(TUGAS YANG DIMINTA):
Tentukan apakah setiap pernyataan berikut sesuai dengan teks bacaan di bawah. Jawab dengan ya atau tidak dan kutip kata-kata penentunya persis sebagaimana tertulis dalam teks.
(a) Mirna datang ke Rumah Sakit Dharmais Jakarta bersama ayahnya.
(b) Mirna berusia 10 tahun.
(c) Pembengkakan terlihat pada lengan bawah sebelah kiri Mirna.

(TEKS BACAAN):

┏━━

Awalnya tampak biasa, Mirna (bukan nama sebenarnya), datang jauh-jauh dari Palembang ke Rumah Sakit Dharmais Jakarta bersama ibunya pada 2007 silam.
Anak perempuan berusia 10 tahun ini ingin menemui dokter kanker anak untuk menanyakan kondisi tubuhnya yang sebenarnya tak biasa.
Menggunakan jaket yang tampak kebesaran, tak ada hal aneh yang terlihat pada tubuh Mirna saat itu. Ia masuk ke ruangan dr. Edi Setiawan Tehuteru, Sp.A(K), MHA seperti anak-anak sehat pada umumnya.
Namun tak disangka, ketika jaketnya dilepas, lengan bawah sebelah kanan Mirna terlihat membengkak. Ukurannya begitu besar. Lengannya pun bak sebuah gada yang sering orang gunakan sebagai senjata.

┗━━

(DATA TERCATAT):
┏━━

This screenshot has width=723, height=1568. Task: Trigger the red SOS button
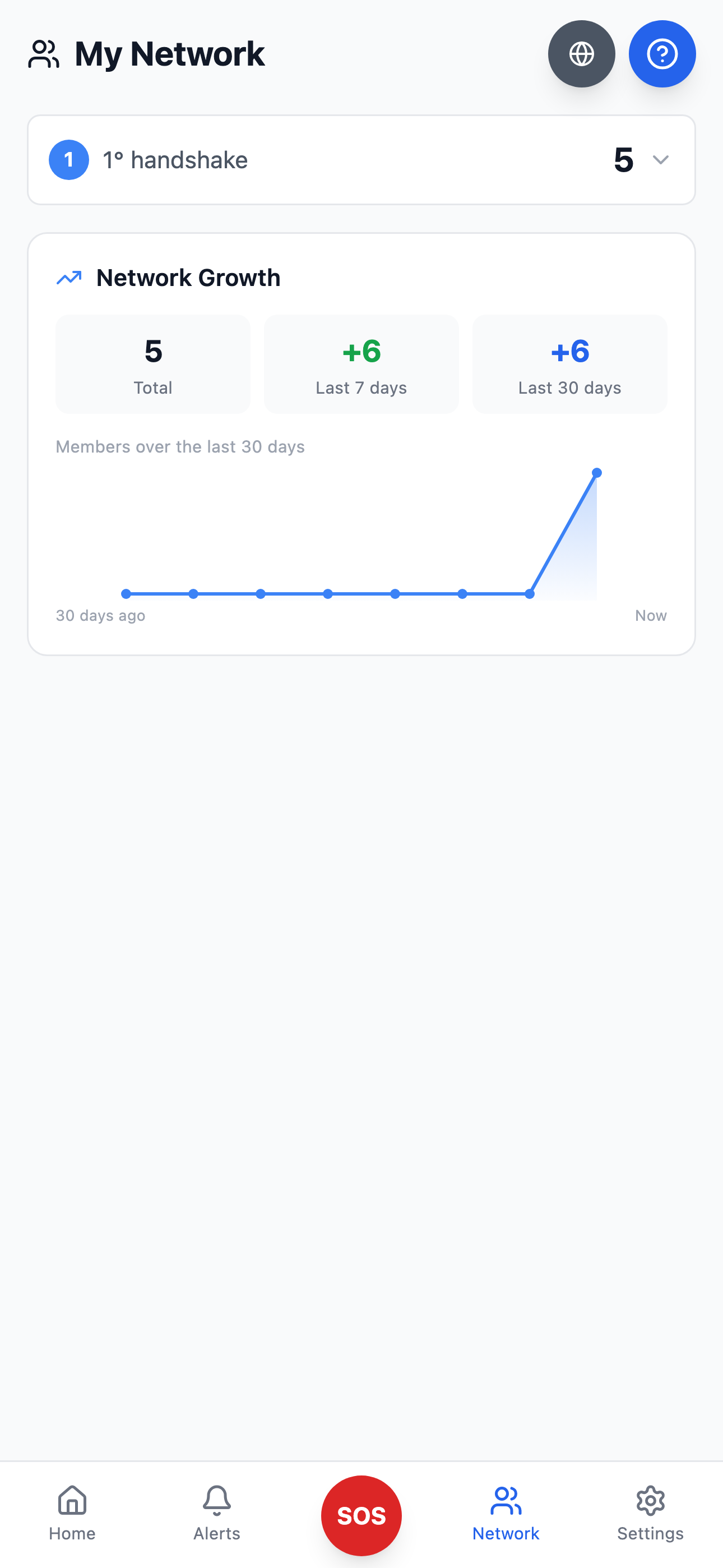click(x=362, y=1516)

┗━━

(JAWABAN LATIHAN):
(a) Tidak: "bersama ibunya pada 2007 silam"
(b) Ya: "Anak perempuan berusia 10 tahun ini"
(c) Tidak: "lengan bawah sebelah kanan Mirna terlihat membengkak"